[Einträge zum Zeigen auf Wörter und Elemente]
========================================

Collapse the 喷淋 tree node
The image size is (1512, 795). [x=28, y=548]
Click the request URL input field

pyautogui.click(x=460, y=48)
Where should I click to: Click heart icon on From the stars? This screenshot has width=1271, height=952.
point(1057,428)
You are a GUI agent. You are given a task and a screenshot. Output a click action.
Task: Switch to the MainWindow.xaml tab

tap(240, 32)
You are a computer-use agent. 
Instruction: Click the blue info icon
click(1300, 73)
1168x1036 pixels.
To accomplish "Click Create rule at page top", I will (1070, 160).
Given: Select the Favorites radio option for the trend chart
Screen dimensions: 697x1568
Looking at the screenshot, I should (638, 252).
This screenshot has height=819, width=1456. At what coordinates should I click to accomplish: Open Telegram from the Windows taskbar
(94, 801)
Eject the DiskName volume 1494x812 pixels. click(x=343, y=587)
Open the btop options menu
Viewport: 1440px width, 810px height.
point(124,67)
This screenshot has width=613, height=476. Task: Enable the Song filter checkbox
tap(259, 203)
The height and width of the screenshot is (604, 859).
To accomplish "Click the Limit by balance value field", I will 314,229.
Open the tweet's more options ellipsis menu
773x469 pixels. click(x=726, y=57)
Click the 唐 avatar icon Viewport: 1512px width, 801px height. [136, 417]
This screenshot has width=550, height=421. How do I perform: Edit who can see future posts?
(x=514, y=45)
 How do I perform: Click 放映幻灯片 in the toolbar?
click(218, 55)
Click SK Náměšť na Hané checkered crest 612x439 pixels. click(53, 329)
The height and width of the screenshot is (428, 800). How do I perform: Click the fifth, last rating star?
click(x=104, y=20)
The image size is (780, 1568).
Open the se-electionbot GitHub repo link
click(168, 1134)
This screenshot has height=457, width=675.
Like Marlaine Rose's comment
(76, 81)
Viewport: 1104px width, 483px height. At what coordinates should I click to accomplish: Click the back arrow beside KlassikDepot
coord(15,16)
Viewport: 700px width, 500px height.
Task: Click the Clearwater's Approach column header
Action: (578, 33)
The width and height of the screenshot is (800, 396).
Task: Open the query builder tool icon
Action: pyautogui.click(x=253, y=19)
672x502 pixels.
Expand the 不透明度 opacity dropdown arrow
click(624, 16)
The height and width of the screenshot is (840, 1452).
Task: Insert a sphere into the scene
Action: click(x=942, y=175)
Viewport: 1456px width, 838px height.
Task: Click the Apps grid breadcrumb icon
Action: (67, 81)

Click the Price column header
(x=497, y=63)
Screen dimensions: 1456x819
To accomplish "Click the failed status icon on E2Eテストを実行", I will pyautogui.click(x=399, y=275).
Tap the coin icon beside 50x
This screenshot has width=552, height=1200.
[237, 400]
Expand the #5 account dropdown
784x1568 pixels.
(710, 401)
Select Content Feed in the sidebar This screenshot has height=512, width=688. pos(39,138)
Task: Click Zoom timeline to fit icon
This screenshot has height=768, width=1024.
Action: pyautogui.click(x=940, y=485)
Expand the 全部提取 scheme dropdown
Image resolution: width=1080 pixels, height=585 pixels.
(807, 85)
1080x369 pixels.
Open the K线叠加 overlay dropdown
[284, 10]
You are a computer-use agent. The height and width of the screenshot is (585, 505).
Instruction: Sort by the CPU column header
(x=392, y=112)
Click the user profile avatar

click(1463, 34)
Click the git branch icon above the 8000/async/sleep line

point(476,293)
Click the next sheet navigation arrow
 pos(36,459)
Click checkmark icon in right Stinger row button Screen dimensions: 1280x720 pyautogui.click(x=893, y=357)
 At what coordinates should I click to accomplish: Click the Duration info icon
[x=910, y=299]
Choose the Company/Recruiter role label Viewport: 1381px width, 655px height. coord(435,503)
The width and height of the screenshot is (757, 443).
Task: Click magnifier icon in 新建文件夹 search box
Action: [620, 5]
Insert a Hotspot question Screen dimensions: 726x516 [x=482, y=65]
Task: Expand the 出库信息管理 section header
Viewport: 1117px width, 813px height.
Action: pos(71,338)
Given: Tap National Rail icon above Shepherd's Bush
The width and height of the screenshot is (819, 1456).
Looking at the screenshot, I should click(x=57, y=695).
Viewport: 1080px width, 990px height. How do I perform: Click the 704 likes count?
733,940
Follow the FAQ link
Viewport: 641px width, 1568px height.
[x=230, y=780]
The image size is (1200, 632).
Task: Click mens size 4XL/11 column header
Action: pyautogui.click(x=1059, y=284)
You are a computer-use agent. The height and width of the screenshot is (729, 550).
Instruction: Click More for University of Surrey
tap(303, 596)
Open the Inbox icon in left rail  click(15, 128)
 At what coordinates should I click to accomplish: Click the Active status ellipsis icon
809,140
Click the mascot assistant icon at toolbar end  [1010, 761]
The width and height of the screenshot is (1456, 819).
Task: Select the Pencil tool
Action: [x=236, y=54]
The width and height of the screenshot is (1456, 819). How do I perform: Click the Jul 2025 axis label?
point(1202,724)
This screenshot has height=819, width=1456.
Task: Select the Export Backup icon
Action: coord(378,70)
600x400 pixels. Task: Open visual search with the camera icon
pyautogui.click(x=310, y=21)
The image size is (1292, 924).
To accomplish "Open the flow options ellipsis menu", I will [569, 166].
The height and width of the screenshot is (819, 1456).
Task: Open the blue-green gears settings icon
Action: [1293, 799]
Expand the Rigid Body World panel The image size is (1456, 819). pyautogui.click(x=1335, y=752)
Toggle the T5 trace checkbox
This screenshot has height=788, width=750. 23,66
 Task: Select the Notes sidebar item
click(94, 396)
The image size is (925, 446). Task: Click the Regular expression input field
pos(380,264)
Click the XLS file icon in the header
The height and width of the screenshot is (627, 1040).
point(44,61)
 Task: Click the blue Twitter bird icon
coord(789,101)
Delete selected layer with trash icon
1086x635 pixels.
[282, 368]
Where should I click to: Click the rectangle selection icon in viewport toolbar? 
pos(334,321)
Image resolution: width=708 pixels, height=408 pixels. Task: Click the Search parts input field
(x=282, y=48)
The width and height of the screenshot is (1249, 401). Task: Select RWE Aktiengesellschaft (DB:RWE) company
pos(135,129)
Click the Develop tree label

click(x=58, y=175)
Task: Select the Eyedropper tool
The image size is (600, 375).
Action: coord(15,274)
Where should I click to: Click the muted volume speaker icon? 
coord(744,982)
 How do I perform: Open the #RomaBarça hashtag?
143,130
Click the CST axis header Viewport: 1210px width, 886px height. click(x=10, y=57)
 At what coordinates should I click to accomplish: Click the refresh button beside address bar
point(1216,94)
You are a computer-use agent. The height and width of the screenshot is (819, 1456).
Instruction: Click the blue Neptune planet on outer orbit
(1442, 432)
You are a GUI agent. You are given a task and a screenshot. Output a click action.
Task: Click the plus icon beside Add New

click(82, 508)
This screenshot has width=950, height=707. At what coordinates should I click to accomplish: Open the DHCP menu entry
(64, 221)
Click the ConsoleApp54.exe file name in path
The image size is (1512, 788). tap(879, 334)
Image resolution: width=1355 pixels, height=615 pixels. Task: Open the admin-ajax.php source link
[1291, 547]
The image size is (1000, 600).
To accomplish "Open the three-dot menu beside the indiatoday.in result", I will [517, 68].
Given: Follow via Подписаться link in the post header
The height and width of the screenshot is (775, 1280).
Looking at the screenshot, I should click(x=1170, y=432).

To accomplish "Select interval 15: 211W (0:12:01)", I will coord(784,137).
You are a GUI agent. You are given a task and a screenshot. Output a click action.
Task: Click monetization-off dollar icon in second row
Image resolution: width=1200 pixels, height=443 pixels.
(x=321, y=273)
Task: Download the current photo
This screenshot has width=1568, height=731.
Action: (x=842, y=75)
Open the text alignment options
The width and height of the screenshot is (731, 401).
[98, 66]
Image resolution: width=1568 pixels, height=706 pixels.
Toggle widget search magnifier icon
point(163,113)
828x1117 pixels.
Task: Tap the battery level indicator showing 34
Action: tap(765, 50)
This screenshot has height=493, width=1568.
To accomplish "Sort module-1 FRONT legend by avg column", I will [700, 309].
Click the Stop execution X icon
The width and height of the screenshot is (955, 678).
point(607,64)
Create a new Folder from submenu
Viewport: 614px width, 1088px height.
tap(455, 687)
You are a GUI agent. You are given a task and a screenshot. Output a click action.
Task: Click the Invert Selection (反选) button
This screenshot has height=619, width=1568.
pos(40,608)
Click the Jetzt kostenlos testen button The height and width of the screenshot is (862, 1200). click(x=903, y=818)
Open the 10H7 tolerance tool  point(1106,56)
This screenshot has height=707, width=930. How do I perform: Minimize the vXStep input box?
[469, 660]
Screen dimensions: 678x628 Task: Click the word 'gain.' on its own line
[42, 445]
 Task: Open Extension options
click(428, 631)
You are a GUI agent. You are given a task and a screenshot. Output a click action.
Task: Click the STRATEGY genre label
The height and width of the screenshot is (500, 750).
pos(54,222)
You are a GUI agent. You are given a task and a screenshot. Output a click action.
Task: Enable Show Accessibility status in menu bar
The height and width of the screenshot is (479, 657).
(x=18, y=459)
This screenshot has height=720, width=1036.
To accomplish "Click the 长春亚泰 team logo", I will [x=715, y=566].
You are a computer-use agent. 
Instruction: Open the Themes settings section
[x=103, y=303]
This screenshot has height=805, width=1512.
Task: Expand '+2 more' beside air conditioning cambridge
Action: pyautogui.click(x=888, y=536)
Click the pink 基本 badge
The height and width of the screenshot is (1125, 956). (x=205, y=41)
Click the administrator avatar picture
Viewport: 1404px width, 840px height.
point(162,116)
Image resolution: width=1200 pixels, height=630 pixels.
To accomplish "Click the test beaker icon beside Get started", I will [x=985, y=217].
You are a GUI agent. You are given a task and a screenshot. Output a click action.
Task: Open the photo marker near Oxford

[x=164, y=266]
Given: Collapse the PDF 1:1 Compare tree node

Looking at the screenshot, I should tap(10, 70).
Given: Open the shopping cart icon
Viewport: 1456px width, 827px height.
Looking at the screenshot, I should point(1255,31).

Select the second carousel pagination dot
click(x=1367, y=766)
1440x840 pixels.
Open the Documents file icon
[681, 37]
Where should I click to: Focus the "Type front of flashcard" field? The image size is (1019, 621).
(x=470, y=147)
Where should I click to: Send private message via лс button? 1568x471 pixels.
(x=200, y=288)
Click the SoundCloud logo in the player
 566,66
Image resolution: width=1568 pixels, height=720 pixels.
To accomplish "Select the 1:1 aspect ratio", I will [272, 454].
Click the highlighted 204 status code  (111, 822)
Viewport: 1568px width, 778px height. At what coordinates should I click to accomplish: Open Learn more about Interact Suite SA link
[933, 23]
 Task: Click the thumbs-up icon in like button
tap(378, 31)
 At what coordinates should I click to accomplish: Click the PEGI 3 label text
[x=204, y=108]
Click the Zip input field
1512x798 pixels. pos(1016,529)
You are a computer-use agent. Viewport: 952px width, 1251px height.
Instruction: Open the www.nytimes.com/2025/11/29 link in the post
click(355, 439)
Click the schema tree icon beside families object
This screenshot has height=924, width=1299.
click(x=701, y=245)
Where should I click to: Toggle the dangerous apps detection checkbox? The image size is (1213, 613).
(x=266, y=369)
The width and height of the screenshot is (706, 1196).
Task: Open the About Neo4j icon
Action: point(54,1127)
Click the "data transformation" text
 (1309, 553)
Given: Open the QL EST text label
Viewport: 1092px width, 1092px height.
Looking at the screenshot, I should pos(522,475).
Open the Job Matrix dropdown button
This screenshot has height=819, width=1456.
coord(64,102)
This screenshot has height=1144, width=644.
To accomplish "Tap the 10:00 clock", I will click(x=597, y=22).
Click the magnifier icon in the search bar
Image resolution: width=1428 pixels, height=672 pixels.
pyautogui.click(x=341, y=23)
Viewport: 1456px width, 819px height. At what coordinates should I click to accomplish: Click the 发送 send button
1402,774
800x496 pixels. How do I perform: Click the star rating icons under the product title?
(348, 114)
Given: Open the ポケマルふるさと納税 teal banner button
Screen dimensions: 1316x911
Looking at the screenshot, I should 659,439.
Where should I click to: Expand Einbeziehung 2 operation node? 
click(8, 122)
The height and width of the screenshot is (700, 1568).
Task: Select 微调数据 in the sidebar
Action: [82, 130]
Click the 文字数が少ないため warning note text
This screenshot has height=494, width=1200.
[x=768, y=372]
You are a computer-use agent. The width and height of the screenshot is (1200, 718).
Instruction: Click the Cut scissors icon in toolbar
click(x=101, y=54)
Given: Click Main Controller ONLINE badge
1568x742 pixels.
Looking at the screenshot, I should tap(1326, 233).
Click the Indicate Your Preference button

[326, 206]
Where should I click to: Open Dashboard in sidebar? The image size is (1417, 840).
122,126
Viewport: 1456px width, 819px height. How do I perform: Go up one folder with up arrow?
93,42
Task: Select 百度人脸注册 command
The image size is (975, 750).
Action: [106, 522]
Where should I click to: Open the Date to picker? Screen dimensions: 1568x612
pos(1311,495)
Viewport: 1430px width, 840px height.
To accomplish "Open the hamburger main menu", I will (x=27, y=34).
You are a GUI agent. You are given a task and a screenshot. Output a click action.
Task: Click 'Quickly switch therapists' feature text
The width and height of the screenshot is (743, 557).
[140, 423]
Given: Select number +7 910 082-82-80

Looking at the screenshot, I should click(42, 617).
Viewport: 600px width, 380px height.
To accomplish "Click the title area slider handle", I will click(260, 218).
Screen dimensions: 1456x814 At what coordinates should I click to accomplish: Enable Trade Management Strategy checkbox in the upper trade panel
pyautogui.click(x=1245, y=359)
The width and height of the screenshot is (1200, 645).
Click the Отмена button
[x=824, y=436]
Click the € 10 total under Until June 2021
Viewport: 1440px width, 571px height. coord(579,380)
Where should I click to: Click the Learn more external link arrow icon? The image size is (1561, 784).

========================================

- [SCHRIFTLICHE ANWEISUNG]
Sammeln Sie aus den obigen Zeilen jede, in der die Zeichenfolge „text“ vorkommt, und geben Sie diese Zeilen unverändert wieder.

- [ANTWORT]
Open the text alignment options
 At what coordinates should I click to accomplish: Click the PEGI 3 label text
Click the "data transformation" text
Given: Open the QL EST text label
Click the 文字数が少ないため warning note text
Task: Click 'Quickly switch therapists' feature text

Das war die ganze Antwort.